Contrary to all of this, we are called to live as second-class citizens. As per the New Testament, we don't use the courts or the police. We don't assert our so-called 'rights'. We live as strangers and pilgrims. Wealth and power are realms we are excluded from in this age of the cross.

The sacralist laments Pride Month and views it as a crisis. This is wrong headed and at one time I think Trueman actually had a better understanding of this. Instead he has now sold out and joined forces with the likes of BreakPoint – a true house of theological filth built on the poisoned foundations of an unrepentant criminal and charlatan who (I think) put on a veneer of Christianity to pursue power by means of a backdoor. Trueman, the man who once had the discernment to write Republocrat and to criticise FOX has now fallen in with those who perpetuate its narratives and play by its rules.

Pride Month isn't a crisis – at least not for the Church. The West is not the Church and it is not the Kingdom. In terms of the New Testament, such opposition is normative. Any student of the Scripture should know that. But sacralism and the great lie, the great heresy of Christendom clouds judgment and confounds Biblical thinking and categories.

In conclusion we must ask the likes of Trueman and his allies – is the real grief over the sin of these lost people or is the grief the result of being reduced to second class citizenship and the loss of power and glory associated with the empires of the West?

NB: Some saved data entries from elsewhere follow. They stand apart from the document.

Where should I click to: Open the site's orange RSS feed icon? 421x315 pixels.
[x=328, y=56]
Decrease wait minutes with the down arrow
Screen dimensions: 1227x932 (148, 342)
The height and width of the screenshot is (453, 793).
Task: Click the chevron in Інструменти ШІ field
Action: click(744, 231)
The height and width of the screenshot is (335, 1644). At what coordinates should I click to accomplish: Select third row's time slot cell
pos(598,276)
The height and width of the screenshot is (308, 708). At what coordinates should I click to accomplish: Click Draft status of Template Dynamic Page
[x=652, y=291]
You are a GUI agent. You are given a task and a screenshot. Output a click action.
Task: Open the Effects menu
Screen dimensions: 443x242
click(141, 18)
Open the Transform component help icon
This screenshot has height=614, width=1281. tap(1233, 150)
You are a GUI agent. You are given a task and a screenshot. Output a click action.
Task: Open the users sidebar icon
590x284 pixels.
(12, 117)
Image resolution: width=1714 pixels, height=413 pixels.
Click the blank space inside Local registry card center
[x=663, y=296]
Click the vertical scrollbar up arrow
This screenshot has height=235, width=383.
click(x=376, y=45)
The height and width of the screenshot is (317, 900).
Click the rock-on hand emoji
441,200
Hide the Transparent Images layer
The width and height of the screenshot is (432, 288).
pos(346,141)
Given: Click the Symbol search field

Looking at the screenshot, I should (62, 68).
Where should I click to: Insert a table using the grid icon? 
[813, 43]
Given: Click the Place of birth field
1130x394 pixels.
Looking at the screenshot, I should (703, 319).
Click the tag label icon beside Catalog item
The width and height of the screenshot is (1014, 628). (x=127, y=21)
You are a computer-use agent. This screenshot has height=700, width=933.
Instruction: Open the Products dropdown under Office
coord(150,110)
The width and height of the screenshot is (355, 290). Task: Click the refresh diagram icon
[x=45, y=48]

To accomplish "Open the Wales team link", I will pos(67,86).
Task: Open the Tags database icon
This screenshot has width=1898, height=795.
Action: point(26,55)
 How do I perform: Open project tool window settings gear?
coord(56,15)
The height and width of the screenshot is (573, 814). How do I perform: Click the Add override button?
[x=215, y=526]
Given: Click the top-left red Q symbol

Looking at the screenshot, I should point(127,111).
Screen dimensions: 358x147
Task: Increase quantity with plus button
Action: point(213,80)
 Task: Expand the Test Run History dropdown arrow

Pride Month is an occasion to yawn. It simply reveals how lost the culture is. When the BBC or NPR refer to things like 'people who have babies', I simply shake my head in pity. Pigs wallow in filth. The blind cannot see and live in darkness. What's new about that?

But when I hear Christians embrace Right-wing lies and openly and utterly embrace the manipulative mendacity and evil ethics of FOX – that's a cause for great concern. Christendom was and is a lie. I do not lament its fall. There are frustrations involved in living in a rank pagan culture and yet at least the lines are clearly drawn. We could live a Muslim context and we wouldn't have endure all the skin, filth, and public sodomy, and the lines of antithesis are clear – but there are other difficulties to be found in such a context. Those who think a moral order can be made in this present evil age need to go back to the Scriptures. They have not understood.

Welcome to Pride Month? Welcome to the machine. It will be broken and though its great edifices and ivy-covered halls are adorned with crosses, its fall will cause heaven to rejoice.

Does Pride Month mark a serious moment? We've been in a serious moment for decades and the conduct of the Evangelical Church over the past forty years – but especially the last decade is (from my vantage point) a cause for much greater concern than a world devouring itself. Do you lament the fall of the West? Read Revelation 18 and join in the chorus of those who lament the fall of Babylon? Why, because you're one of them.

As Paul said in 1 Corinthians, we cannot escape the fornicators, murderers, and idolaters, but when Christians behave in a manner that's little different – people who ought to know better, people who are bringing shame on Christ's name, giving occasion to blaspheme, and causing the way of truth to be evil spoken of – that's something to be concerned about. The apostles certainly were.

Honesty demands that we condemn the culture in its totality, root and branch and if that puts us at odds with all both in the institutional sacralised Church and the overtly Christ-rejecting world – then welcome to New Testament Christianity.